And yet, people called everyday. Countless people were willing to help me. People brought me food, they sat in that bed with me, in that corner of my room. My friends skyped with me, my mailman delivered multiple care packages, friends were willing to listen to me, to hold me while I cried. My boyfriend never once complained about all of the laying in bed we did—in fact, he let me know that he wanted to lay in bed with me because he was WITH ME. One of my best friends ran a fundraiser for me. People donated. People that I barely knew jumped on board to warrior for me, donating consistently, sharing on social media constantly. The love was ENDLESS. I was put in touch with person after person after person who also suffered from illness. And, in speaking and laughing with one another, loneliness often evaporated on the spot only to creep back in later. My dear friend came to Southeast Asia with me and took care of me for two months—feeding me, watching movies with me, healing with me.
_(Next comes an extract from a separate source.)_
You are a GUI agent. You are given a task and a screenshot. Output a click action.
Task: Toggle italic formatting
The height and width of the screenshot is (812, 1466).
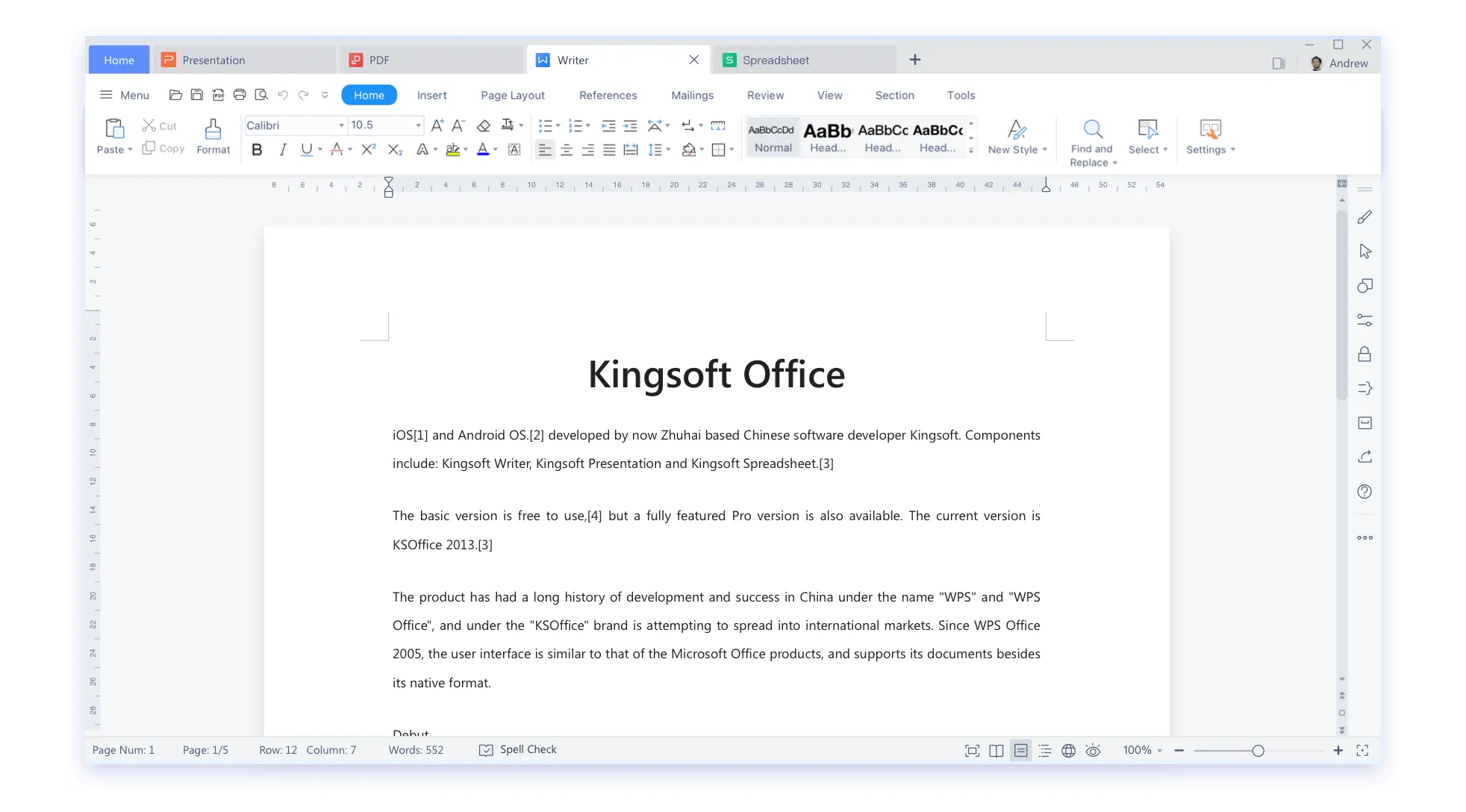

Another friend flew a more manageable distance across the states to wheel me to and from doctor’s appointments. I was written letters, poems, emails and texts all with the same sentiment: You’ve got this, and we’ve got you. My roommate whom I envied for her energy was a house of compassion and cheerleading. And,as for myself, I was growing more and more in love with myself everyday—not in a narcissistic pseudo-love way but in the way you innocently come to love a child. As I got to know myself, I got to forgive myself and have compassion for myself. I had ignored me for far too long and she was fucking screaming for some attention and acknowledgement. I met myself in person, and I wanted her autograph.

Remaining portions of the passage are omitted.